Anticipation. Anticipation of one moment. The moment that I consider to be one of my favorite things. I'll set up the scenario:
On Christmas morning, my siblings and I wake up around 9 or so. We used to all wait at the top of the stairs together, until everyone was ready. Now my big brother lives in the basement, so that's not possible, but we all wait and go into the family room at the same time, regardless. And there our stockings are waiting. We wait for Scott to place all the gifts he clearly wrapped that morning under the tree, and then we all approach the stockings together, opening up various small gifts, candies and usually some flavored hot cocoa. In that moment we're still kids, all of us, from 15-25 years old...but it's not the moment.

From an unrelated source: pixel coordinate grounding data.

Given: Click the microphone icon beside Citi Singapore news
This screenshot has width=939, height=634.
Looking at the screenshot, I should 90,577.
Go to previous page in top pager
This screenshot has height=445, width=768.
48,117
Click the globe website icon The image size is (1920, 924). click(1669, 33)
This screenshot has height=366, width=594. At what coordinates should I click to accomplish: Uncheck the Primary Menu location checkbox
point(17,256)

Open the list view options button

After we've gathered all of our goodies back up into the stockings, we take a short break of sorts and head over to the living room. Usually anyone who wants coffee or a cocoa goes into the kitchen and gets a steaming mug. and then we all sit down together. The very second after we sit down the moment happens.

A large bay window looks out into our front yard, hopefully covered in a light layer of white. In front of the window, the Christmas tree is all lit up with colored lights. Our mismatched ornaments litter the tree with a variety of colors, shapes, and pictures chronicling our growth. The moving train ornament that we've enjoyed since childhood creates a small buzz, and it's the only noise in the room. My pajama-clad family surrounds me, smiles on their faces, contentment in their eyes, hot drinks grasped in their hands. I feel loved. I feel at peace. I feel at home.

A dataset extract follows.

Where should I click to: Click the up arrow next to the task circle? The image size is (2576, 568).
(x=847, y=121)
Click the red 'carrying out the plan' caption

That is my favorite moment of every Christmas. There are those who would argue that my perception of Christmas is off. They would argue that when people primarily associate Christmas with family togetherness and gathering together on Christmas morning, we're missing the point. They would be wrong. Don't get me wrong, the idea is something I struggle with. The issue of the commercialization of Christmas is something that's been on my mind ever since watching the Charlie Brown Christmas special oh so many years ago. But I'm not talking about the commercialization, I suppose. I'm talking about that warm, fuzzy feeling. That feeling that I consciously trace back to the moment but can actually be traced back even further.

The root of the feeling is Jesus Christ, and ultimately his birth. Without Christ, my life would be meaningless. I firmly believe that He is the reason my family is so close. I believe that He is the source of all love, and as such the source of every comfort and peace I've ever felt in my life. So when I wake up on a day like today and begrudgingly head to class, I can feel a hope that transcends my limited existence here, and that hope can carry me through with a joy and excitement that's like nothing else in this world...and like everything in the next.